Extracted information:

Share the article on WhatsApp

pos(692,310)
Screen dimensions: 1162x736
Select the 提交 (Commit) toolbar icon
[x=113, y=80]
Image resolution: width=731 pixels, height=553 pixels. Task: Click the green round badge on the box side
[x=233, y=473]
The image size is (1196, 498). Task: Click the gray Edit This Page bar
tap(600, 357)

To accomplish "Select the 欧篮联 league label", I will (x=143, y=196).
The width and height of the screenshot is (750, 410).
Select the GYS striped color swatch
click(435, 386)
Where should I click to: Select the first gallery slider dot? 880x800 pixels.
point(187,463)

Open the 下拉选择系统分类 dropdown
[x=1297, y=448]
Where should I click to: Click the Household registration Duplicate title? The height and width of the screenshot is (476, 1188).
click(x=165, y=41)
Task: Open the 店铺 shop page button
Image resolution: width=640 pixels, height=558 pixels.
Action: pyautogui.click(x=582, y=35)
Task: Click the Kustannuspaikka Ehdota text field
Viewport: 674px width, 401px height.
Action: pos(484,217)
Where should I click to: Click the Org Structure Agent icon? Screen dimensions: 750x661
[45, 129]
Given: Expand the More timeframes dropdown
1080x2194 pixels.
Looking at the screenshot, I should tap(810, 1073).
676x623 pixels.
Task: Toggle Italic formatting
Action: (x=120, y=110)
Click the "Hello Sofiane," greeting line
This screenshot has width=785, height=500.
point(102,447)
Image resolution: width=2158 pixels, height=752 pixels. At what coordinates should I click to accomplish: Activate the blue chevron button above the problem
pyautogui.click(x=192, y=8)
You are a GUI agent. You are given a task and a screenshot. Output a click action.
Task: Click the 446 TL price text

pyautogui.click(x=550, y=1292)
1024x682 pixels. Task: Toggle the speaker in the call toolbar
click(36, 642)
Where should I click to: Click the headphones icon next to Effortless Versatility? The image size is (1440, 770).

Exercise description:
All lines from the one containing "You are a GUI" through the final line of the listing above are to be reproduced exactly; include both and add nothing.

Answer section:
You are a GUI agent. You are given a task and a screenshot. Output a click action.
Task: Click the 446 TL price text

pyautogui.click(x=550, y=1292)
1024x682 pixels. Task: Toggle the speaker in the call toolbar
click(36, 642)
Where should I click to: Click the headphones icon next to Effortless Versatility? The image size is (1440, 770).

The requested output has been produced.